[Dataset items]
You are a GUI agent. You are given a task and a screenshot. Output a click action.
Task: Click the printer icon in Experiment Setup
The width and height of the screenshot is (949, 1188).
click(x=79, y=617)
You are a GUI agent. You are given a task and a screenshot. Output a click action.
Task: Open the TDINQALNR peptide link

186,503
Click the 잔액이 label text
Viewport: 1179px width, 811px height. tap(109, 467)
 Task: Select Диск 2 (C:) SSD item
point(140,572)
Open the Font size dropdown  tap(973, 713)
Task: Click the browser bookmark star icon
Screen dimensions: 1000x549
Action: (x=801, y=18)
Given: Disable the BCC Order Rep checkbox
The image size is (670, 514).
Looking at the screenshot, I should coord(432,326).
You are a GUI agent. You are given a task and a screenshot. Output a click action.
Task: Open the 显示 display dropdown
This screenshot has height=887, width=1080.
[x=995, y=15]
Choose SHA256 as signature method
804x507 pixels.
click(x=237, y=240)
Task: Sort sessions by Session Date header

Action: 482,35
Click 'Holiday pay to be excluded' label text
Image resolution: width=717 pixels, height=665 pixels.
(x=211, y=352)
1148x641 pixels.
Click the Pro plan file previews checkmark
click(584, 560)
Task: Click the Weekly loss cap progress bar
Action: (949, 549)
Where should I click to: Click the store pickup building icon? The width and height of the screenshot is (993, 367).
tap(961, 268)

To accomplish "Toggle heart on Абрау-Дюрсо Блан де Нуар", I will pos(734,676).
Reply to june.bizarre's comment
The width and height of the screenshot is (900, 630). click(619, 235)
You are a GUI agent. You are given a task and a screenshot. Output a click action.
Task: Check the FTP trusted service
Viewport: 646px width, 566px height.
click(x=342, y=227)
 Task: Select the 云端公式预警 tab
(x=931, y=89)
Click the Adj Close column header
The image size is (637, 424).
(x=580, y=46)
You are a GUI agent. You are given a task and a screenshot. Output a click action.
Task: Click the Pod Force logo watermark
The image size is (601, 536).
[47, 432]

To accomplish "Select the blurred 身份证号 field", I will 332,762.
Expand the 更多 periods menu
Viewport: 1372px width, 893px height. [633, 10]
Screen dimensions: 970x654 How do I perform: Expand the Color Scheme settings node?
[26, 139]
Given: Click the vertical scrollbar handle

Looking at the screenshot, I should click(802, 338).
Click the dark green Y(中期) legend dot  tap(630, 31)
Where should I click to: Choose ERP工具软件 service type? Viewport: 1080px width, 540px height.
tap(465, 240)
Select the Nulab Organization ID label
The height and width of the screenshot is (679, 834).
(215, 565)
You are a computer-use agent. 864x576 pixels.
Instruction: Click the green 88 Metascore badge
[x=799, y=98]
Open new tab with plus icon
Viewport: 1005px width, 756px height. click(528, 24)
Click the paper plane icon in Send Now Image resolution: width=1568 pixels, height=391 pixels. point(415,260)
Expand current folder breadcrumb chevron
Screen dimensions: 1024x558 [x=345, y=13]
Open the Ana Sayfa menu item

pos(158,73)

* [Problem requirements]:
Go through the lines above and tally those with the string "accomplish". The total is all that is needed.

* [Completed exercise]:
2